Retrait du Mali, du Burkina et du Niger de la CEDEAO : « c’est une décision risquée », selon Dr Zotomou Kpoghomou

Dr Edouard Zoutomou Kpogomou, président de l’UDRP (Union Démocratique pour le Renouveau et le Progrès)

Les juntes militaires qui dirigent le Mali, le Burkina Faso et le Niger décident de se retirer de la Communauté Economique des Etats d’Afrique de l’Ouest (CEDEAO). Les putschistes, sous sanctions de l’institution depuis leur prise du pouvoir illégale, accusent la CEDEAO d’être sous le diktat de puissances extérieures. Dr Edouard Zotomou Kpoghomou, président de l’UDRP, interrogé à ce sujet par un reporter de Guineematin.com, parle d’une décision risquée pour des pays enclavés et sous influence Russe.

Suite aux coups d’État en 2020 au Mali, en 2022 au Burkina et 2023 au Niger, la CEDEAO avait suspendu les trois pays, leur imposant des sanctions économiques, et menaçant d’une intervention militaire le Niger. Les 3 juntes ont décidé le dimanche 28 janvier 2024 de se retirer de la CEDEAO et l’ont notifié à l’instance.

Dr Edouard Zotomou Kpoghomou, président de l’UDRP et membre de l’ANAD, estime que cette décision est risquée pour des pays enclavés, dépendant de leurs voisins. « Je trouve quand-même que c’est une décision risquée dans la mesure où les trois pays constituent ce que les anglais appellent land-locked, c’est-à-dire que ce sont des pays qui n’ont pas d’ouvertures sur la mer, qui dépendent d’autres pays frontaliers qui sont membres de la CEDEAO. Moi, j’avais pensé qu’au lieu de se retirer, ils devaient plutôt rester pour faire valoir leurs points de vue et obliger la CEDEAO à les soutenir dans leurs mouvements divers. C’est-à-dire la lutte contre le terrorisme et d’autres luttes sur d’autres fronts. Mais avec ce qui arrive maintenant-là, même si la CEDEAO doit être reprochée de beaucoup de choses, il faut se dire qu’avec le risque du terrorisme, surtout dans les trois Etats, il y a des risques sécuritaires. Alors qu’au niveau de la CEDEAO, même si celle-là n’avait pas pris des dispositions pour les aider, moi je pense qu’ils pouvaient rester et convaincre tous les autres pour former un front contre le terrorisme », estime-t-il.

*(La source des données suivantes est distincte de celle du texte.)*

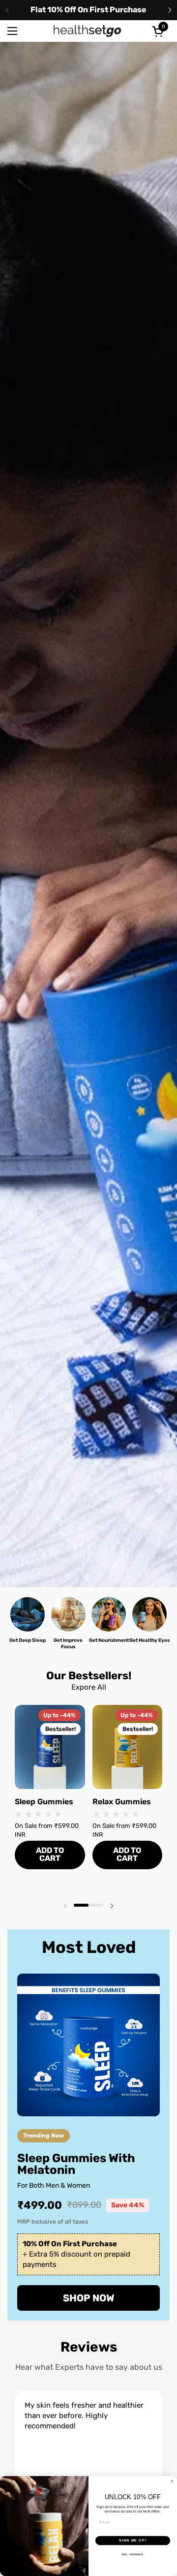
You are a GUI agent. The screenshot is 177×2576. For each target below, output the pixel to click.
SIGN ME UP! (133, 2541)
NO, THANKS (133, 2554)
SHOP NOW (89, 2298)
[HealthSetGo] (87, 31)
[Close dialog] (172, 2481)
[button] (159, 31)
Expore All (88, 1687)
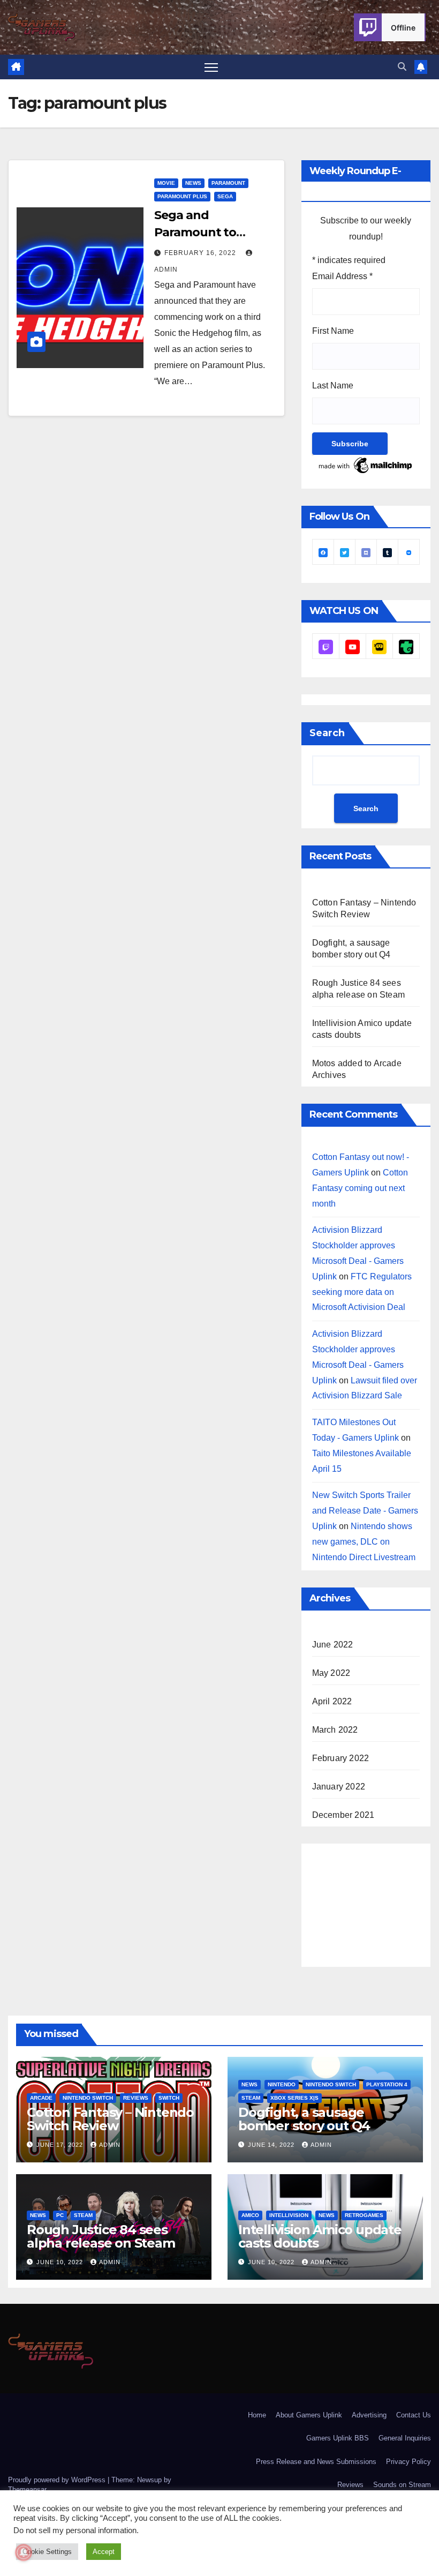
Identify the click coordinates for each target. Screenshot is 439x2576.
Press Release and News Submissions (316, 2462)
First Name (333, 330)
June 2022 (332, 1644)
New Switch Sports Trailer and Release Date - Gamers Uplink (365, 1511)
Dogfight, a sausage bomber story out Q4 (304, 2119)
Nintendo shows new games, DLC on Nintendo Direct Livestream (363, 1542)
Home (257, 2415)
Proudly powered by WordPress (58, 2480)
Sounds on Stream (402, 2485)
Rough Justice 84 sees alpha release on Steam (101, 2236)
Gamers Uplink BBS (337, 2438)
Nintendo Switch (88, 2098)
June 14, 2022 (272, 2144)
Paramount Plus (182, 196)
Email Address (342, 276)
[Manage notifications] (23, 2552)
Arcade (41, 2098)
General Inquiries (405, 2438)
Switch (168, 2098)
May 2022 (331, 1673)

Les 3 pays dénoncent des ingérences dans les décisions que prend la CEDAO. Dr Zotomou Kpoghomou soutient que ces pays sont également sous influence d’autres puissances. « Ils justifient ce départ au manque et d’ouverture à certaines puissances. D’accord. Si des puissances sont en train de manipuler la CEDEAO, il y a aussi des puissances qui sont en train de manipuler ces 3 Etats parce que de part et d’autre, il y a des puissances. Si dans ces pays, c’est la Russie qui est mise en exergue ; dans les autres pays, c’est la France qui est mise à l’index. Dans tous les cas, ce sont des puissances qui sont en train de manipuler de part et d’autre. Je pense donc personnellement, ça n’aurait pas dû se faire. Il y a beaucoup de risques associés à cela. Et en cas d’épidémie, il suffira qu’il y ait une mésentente avec un pays frontalier, comme la Côte d’Ivoire, le Togo, le Bénin ou alors l’Algérie, si on prend le nord du Niger, pour qu’il y ait une autre crise à l’intérieur de ces pays. Je crois que c’est mal calculé », déclare le président de l’UDRP.

En ce qui concerne l’aspect politique, Dr Kphogomou craint que le retrait ne justifie une transition prolongée des juntes militaires au pouvoir, entravant ainsi le retour à l’ordre constitutionnel. « En se retirant de la CEDEAO, il faut dire qu’ils sont en train de justifier une transition à perpétuité. Parce que d’une part, ils diront sans eux, c’est eux. S’ils pensent qu’ils sont en train de faire en sorte qu’ils soient indépendants, le travail n’étant pas achevé, ils trouveraient une justification pour qu’eux, ils restent au pouvoir pendant le plus longtemps possible. Je ne pense pas que cela puisse favoriser le retour à l’ordre constitutionnel. En tout cas, ce retour à l’ordre constitutionnel, ce n’est pas pour demain », a-t-il laissé entendre.